A reexamination of the ice III/IX hydrogen bond ordering phase transition

Ice III is a hydrogen bond disordered crystal which when cooled 1 K / min or faster transforms to an antiferroelectric hydrogen bond ordered structure, ice IX. Throughout its region of stability, experiments indicate that the H bonds in ice III are, in fact, partially ordered, i.e., some proton arrangements are preferred. In addition, there has been evidence that the structure of ice IX retains some residual disorder after the transition.
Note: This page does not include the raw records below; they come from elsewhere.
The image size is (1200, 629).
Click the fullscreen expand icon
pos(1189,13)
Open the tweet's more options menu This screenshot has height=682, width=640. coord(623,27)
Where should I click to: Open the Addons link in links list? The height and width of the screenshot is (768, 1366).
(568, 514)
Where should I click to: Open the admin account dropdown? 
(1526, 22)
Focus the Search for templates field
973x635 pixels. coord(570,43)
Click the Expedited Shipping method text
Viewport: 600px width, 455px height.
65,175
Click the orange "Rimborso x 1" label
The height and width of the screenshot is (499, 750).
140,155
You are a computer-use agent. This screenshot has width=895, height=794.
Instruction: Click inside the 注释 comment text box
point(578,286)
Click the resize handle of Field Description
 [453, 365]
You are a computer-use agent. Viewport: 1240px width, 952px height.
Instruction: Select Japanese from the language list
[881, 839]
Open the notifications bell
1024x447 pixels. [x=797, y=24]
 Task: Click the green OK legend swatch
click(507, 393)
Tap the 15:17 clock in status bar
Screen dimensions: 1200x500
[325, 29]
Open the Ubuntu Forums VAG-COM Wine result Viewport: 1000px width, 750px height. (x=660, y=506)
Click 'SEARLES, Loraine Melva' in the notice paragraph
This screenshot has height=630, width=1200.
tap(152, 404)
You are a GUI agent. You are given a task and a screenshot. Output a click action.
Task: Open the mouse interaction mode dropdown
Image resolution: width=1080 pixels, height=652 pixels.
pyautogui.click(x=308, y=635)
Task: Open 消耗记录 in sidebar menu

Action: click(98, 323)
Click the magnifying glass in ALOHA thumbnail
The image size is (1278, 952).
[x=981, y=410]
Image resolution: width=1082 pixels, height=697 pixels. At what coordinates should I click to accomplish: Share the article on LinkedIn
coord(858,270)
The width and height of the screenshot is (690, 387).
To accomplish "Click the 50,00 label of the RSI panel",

Diffraction experiments and calorimetry apparently conflict with regard to the degree of ordering at the ice III/IX transition. Mean field statistical mechanical theories have been used to link partial occupations from diffraction data with thermodynamics. In this work, we investigate the ice III/IX proton ordering phase transition using electronic density functional theory calculations for small unit cells, extended to simulate the phase transition in a large unit cell using graph invariants. In agreement with experiment, we observe partial ordering over a wide range of temperatures as ice III transforms to partially disordered ice IX, near 126 K, which becomes fully ordered at lower temperatures. We compare our results from full statistical mechanical simulations with mean field models, finding small errors for the low-temperature ice IX phase and much larger errors for the high-temperature ice III phase. The failure of mean field theories may explain the apparent conflict between diffraction experiments and calorimetry.